_Excerpt to read_
.....

Hi Andy,
sorry for the delay, but a lot of more important work were between your
mail and this answer ;).
You can set a simple prio on a rule like;
pass proto tcp from $left to $right set prio (1,4)
With PRIQ I mean the scheduler priq instead of cbq.
Relevant lines of my current pf.conf rule set.
<pf.conf>
...
altq on em0 priq bandwidth 1000Mb queue { std_em0, tcp_ack_em0 }
queue std_em0 priq(default)
queue tcp_ack_em0 priority 6
altq on em1 priq bandwidth 1000Mb queue { std_em1, tcp_ack_em1 }
queue std_em1 priq(default)
queue tcp_ack_em1 priority 6
match em0 on em0 inet proto tcp from any to any queue(std_em0, tcp_ack_em0)
match em0 on em1 inet proto tcp from any to any queue(std_em1, tcp_ack_em1)
...
</pf.conf>
I have read The Book of PF 2nd, but there is nothing about
troubleshooting. What should I do to find the problem?
I have made some notes for troubleshooting purpose:
top -> Interrupts -> High CPU or network interfaces => Hardware limit
systat -> Interrupts on CPU and network cards => Hardware limit
bwm-ng -> Bandwidth near the theoretical limit => Hardware limit
pfctl -si -> Look for current states, default limit to 10000. The memory
counter shows failed allocation of memory for states. Is this number is
high and increased further => Set limit for states (pfctl -sm -> shows States Limit)

.....

_Prompt 1_
What is the default state limit given in the PF troubleshooting message?
_Prompt 2_
Resume the PF troubleshooting message after its final note.

_Given information_
.....

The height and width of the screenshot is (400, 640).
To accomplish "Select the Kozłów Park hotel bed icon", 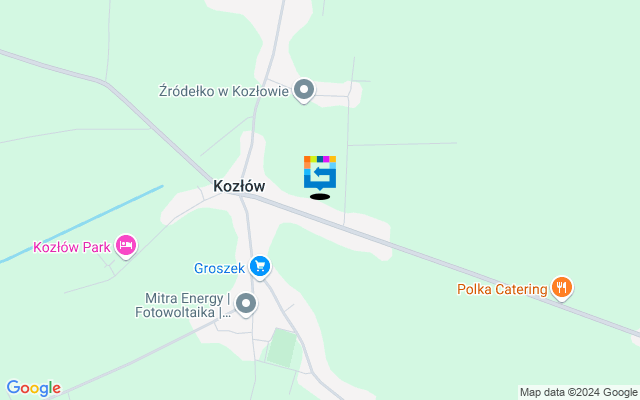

.....

_Written response 1_
10000

_Written response 2_
sysctl kern.netlivelocks -> High number means something like two processes blocks
each user => Hardware limit
No problem can be found with above steps:
- prioritize TCP-ACK for tcp traffic
Best Regards,
Patrick
On Thu, 9 Oct 2014, Andy wrote:
Hi,
Just so I understand what you have done, PRIQ is not the same as queuing.
You can set a simple prio on a rule like;
pass proto tcp from $left to $right set prio (1,4)
But this doesn't manage the situations where you have lots of different
types/profiles of traffic on your network.
For example you might have some big file transfers going on which can be
delayed and can have a high latency but high throughput, alongside your
control/real-time protocols which need low latency etc.
Generally in this situation just using prio won't always be enough and your
file transfers will still swamp your Interactive SSH or VNC connections etc..
So we do something like this;
altq on $if_trunk1 bandwidth 4294Mb hfsc queue { _wan }
oldqueue _wan on $if_trunk1 bandwidth 4290Mb priority 15 hfsc(linkshare
4290Mb, upperlimit 4290Mb) { _wan_rt, _wan_int, _wan_pri, _wan_vpn, _wan_web,
_wan_dflt, _wan_bulk }
oldqueue _wan_rt on $if_trunk1 bandwidth 20% priority 7 qlimit 50
hfsc(realtime(20%, 5000, 10%), linkshare 20%)
oldqueue _wan_int on $if_trunk1 bandwidth 10% priority 5 qlimit 100
hfsc(realtime 5%, linkshare 10%)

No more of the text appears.